Effective Expression of the Serratia marcescens Phospholipase A1 Gene in Escherichia coli BL21(DE3), Enzyme Characterization, and Crude Rapeseed Oil Degumming via a Free Enzyme Approach

Crude oil degumming by phospholipid removal is crucial to guarantee oil quality. Phospholipase degumming could produce green vegetable oil by reducing energy consumption and protecting the environment. To develop a novel phospholipase for oil degumming, we cloned the Serratia marcescens outer membrane phospholipase A gene (OM-PLA1) and expressed its 33 KDa protein in engineered Escherichia coli BL21(DE3).
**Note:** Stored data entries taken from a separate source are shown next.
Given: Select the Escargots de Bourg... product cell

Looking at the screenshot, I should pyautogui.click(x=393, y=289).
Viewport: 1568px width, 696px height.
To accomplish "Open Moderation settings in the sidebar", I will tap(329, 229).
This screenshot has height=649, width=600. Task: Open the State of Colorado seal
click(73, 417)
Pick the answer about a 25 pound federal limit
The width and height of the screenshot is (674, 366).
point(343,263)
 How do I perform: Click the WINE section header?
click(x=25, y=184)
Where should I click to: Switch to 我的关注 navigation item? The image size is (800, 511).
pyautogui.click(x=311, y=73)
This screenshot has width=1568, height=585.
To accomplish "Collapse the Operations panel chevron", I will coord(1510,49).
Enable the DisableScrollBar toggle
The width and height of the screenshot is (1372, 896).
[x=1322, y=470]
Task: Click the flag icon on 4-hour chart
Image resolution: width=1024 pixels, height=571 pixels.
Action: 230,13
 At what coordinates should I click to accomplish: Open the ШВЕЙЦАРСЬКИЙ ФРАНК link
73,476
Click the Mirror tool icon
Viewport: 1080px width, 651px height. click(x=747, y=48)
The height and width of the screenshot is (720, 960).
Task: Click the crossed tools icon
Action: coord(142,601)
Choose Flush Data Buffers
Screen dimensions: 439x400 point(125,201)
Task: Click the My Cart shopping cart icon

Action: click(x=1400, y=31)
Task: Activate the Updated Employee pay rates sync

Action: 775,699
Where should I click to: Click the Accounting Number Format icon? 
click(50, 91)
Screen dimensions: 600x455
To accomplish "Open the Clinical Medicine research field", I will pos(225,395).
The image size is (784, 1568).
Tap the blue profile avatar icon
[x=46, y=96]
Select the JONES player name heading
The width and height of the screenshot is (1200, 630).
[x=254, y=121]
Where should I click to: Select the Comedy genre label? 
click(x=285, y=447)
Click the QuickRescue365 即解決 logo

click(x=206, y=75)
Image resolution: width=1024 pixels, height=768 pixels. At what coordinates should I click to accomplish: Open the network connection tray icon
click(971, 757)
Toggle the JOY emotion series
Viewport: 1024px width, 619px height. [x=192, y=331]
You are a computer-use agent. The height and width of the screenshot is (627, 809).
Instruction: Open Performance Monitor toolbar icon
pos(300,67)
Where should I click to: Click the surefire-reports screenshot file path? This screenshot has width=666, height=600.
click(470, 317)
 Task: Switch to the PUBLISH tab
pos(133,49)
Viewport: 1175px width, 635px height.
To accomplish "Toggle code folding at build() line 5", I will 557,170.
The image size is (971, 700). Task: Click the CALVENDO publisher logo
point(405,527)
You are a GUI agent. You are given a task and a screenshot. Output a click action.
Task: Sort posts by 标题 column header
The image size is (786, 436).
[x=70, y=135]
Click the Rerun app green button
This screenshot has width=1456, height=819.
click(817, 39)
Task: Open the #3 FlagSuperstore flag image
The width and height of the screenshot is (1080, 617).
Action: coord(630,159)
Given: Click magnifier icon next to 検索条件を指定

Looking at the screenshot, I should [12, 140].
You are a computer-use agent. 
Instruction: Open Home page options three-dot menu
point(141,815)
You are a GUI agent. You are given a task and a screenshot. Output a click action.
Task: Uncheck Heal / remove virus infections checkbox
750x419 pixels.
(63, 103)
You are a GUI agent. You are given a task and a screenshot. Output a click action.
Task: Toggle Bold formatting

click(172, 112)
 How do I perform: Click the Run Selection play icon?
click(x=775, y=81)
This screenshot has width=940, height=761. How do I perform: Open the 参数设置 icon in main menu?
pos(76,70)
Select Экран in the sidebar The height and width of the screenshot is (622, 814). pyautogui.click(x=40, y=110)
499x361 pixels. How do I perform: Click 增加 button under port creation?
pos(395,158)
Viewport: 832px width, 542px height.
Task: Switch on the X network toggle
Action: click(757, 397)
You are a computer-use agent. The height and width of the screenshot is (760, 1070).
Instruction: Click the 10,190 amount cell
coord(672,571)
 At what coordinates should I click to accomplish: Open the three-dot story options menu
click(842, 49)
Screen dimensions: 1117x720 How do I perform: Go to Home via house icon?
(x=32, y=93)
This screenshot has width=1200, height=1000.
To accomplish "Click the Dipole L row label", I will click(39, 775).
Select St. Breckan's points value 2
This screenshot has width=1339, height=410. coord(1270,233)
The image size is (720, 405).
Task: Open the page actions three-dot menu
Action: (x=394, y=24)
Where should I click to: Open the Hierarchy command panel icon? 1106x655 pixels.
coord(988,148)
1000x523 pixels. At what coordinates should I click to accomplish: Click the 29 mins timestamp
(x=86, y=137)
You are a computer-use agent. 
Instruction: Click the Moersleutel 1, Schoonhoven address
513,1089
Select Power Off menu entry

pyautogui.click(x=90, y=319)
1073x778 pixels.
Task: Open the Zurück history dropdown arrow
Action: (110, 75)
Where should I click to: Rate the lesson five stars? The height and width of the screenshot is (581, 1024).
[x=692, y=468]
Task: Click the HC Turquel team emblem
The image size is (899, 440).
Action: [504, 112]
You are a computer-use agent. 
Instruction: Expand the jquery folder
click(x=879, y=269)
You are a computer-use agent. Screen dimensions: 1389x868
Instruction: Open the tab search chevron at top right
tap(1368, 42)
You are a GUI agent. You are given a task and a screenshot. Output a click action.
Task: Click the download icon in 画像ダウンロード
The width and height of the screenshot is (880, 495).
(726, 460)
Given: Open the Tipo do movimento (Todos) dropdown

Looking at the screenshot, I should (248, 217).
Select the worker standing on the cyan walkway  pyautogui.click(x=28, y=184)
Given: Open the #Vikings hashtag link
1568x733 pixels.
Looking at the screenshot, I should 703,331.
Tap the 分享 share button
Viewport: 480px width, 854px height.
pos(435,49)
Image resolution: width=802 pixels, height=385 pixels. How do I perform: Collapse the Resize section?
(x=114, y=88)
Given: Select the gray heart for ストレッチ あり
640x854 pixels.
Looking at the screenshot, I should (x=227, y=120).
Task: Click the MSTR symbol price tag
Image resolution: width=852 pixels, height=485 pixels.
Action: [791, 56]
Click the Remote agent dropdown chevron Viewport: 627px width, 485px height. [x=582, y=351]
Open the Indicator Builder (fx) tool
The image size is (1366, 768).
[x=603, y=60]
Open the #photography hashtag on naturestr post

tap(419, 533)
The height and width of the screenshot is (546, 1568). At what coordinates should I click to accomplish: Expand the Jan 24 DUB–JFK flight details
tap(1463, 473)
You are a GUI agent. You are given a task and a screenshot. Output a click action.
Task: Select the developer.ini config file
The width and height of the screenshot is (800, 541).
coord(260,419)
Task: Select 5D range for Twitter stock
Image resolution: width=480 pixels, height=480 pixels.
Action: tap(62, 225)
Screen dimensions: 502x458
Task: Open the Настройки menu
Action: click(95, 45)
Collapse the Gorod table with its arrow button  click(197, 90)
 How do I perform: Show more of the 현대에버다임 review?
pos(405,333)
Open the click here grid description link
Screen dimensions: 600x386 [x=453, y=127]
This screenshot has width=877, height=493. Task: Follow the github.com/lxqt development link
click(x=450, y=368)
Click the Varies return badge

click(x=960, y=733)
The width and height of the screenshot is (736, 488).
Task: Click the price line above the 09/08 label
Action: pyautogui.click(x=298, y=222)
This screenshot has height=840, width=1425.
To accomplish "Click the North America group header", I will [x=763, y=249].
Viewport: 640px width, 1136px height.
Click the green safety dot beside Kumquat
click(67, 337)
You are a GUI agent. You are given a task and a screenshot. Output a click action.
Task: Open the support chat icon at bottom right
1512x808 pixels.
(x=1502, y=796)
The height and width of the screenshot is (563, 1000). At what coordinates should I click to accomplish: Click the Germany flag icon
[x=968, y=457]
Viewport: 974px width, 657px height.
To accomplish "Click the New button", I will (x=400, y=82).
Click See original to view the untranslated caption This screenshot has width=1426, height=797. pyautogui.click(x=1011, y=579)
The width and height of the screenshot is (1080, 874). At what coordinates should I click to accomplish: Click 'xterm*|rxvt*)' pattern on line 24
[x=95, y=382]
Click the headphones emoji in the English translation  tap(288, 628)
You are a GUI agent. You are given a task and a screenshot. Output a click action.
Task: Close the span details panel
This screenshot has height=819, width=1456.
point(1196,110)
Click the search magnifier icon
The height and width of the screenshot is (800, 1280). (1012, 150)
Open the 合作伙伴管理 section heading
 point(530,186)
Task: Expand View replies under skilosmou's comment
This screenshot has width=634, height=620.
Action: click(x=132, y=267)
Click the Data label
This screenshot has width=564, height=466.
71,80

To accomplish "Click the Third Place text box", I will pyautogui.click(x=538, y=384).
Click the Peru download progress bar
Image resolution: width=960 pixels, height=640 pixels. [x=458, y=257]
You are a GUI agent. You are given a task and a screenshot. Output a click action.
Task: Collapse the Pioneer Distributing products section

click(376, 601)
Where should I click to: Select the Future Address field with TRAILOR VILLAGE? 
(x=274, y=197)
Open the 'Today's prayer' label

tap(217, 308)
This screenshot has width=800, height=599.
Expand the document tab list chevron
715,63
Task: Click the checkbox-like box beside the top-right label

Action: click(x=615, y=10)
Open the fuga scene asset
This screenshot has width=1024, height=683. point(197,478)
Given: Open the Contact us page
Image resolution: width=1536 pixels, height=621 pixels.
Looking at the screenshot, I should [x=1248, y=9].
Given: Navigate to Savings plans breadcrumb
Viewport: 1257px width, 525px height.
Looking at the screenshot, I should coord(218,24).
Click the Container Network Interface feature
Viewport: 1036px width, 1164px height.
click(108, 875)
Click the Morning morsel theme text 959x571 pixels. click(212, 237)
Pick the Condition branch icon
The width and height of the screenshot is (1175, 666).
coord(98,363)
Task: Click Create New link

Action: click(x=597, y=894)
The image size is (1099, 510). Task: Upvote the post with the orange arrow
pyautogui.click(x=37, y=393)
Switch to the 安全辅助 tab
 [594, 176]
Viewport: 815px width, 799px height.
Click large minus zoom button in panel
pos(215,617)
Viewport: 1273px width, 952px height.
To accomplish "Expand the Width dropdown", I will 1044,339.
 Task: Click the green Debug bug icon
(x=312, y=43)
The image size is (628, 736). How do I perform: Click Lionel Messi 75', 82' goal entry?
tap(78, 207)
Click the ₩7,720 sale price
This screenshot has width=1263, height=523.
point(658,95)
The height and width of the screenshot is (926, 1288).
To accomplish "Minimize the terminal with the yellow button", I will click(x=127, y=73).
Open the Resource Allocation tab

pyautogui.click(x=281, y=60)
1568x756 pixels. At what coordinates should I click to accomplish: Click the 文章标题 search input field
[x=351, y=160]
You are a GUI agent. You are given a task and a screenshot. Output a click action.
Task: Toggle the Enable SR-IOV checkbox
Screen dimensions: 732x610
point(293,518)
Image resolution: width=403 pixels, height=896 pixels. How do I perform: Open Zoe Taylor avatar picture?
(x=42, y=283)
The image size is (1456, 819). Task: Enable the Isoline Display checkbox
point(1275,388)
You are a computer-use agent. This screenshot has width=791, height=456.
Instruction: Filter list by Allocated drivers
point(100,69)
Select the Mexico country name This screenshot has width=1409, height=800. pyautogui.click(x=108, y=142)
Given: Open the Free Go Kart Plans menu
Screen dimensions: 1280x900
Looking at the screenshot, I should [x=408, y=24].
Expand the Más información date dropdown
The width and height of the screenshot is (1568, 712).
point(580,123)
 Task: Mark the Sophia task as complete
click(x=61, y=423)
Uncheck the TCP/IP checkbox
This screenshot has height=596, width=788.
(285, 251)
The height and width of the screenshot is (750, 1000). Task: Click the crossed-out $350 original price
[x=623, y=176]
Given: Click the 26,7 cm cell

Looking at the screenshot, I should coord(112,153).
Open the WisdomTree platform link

OM-PLA1 activity reached 18.9 U mL(−1) with the induction of 0.6 mM isopropyl β-D-1-thiogalactopyranoside for 4 h. The optimum temperature and pH were 50°C and 7.5, respectively. Mg(2+), Ca(2+), Co(2+), and Mn(2+) at 0.1 mM L(−1) significantly increased OM-PLA1 activity. The kinetic equations of OM-PLA1 and Lecitase Ultra were y = 13.7x+0.74 (K(m) = 18.53 mM, V(max) = 1.35 mM min(−1)) and y = 24.42x+0.58 (K(m) = 42.1 mM, V(max) = 1.72 mM min(−1)), respectively. The phosphorus content decreased from 22.6 to 9.3 mg kg(−1) with the addition of 15 units of free recombinant OM-PLA1 into 150 g of crude rapeseed oil. OM-PLA1 has the close degumming efficiency with Lecitase Ultra. The S. marcescens outer membrane phospholipase gene (OM-PLA1) possessed higher substrate affinity and catalytic efficiency than Lecitase Ultra. This study provides an alternative approach to achieve crude vegetable oil degumming with enzymatic technology.